[Task to complete]
Wherever the string "Open" appears in the entries below, return the line that holds it.

[Input]
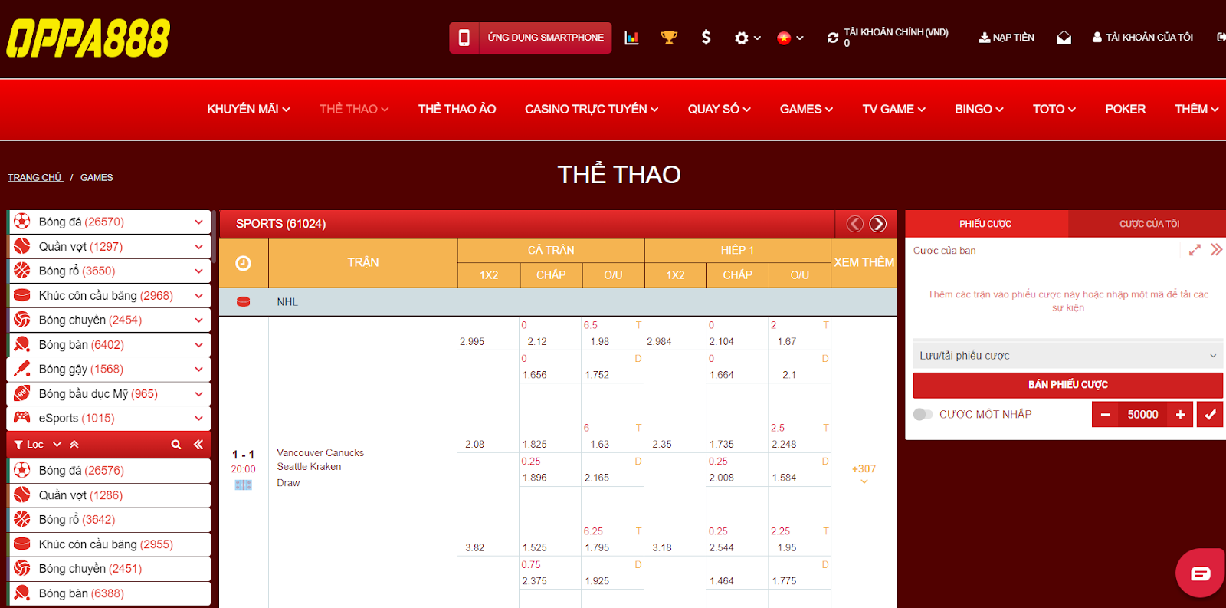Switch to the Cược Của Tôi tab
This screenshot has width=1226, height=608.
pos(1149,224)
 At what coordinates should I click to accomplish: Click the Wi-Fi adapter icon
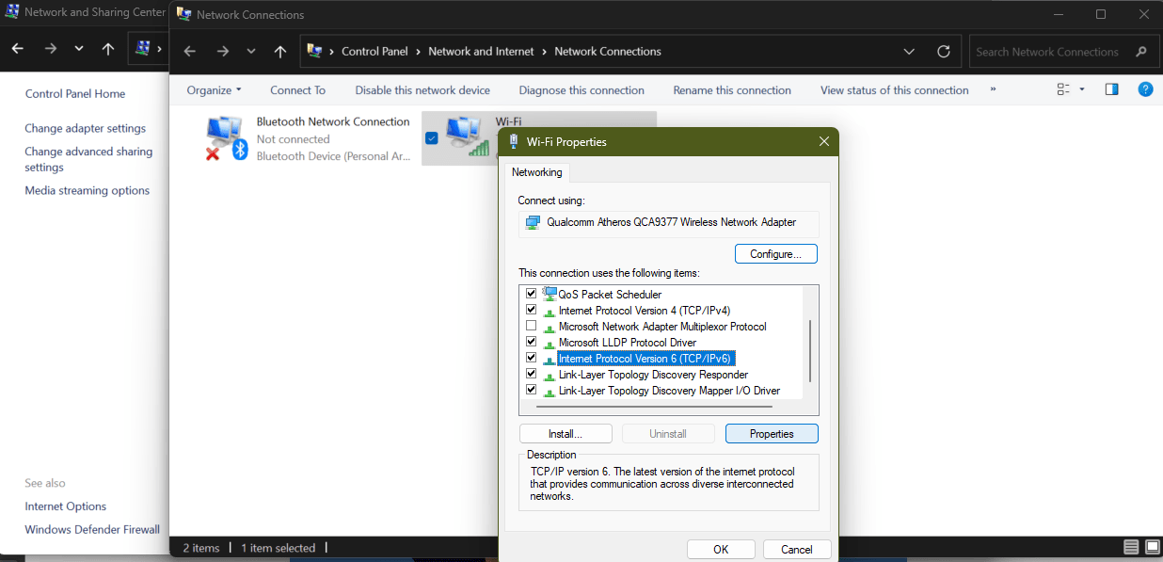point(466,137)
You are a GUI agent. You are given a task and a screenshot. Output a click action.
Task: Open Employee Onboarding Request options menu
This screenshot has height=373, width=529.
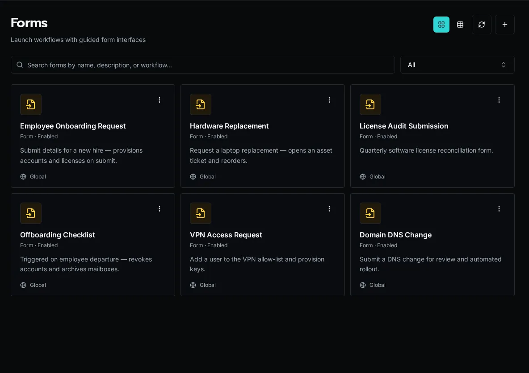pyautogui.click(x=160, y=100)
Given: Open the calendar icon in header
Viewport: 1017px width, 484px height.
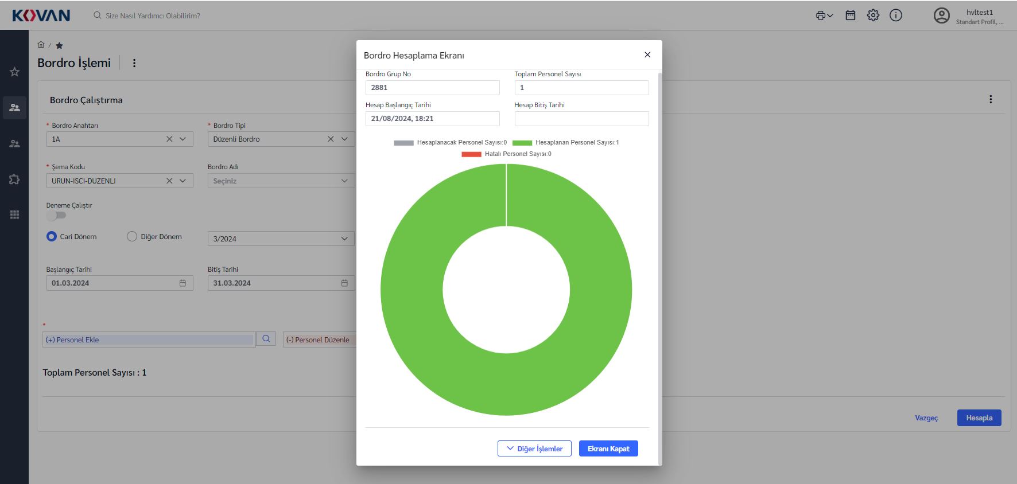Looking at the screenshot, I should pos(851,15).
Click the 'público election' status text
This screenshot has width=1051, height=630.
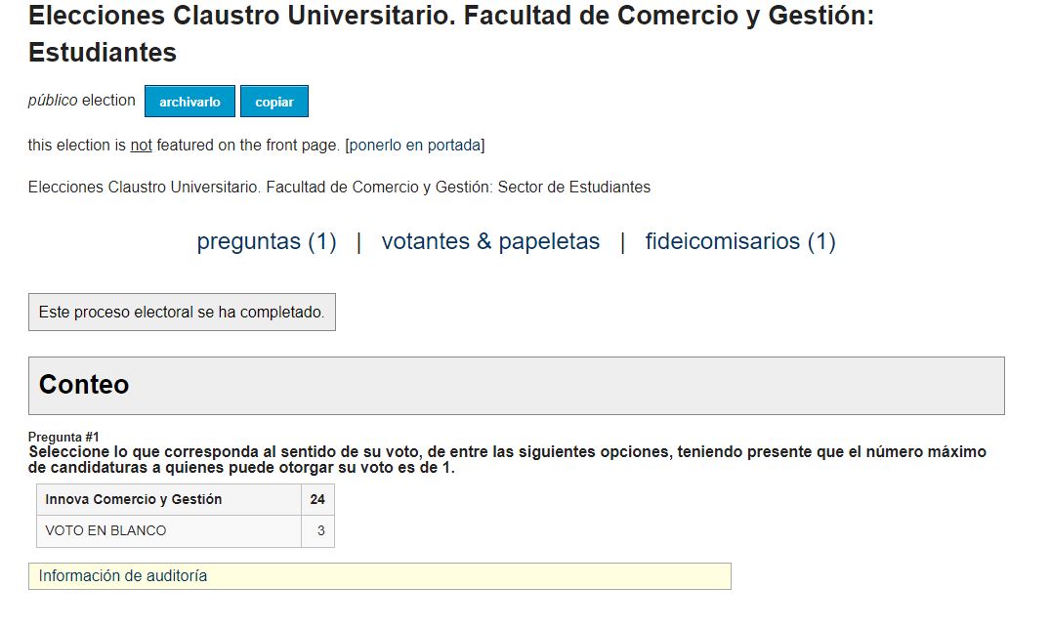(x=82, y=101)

[Solved exercise]
Task: Open Employee Onboarding Request options menu
Given: Open the calendar icon in header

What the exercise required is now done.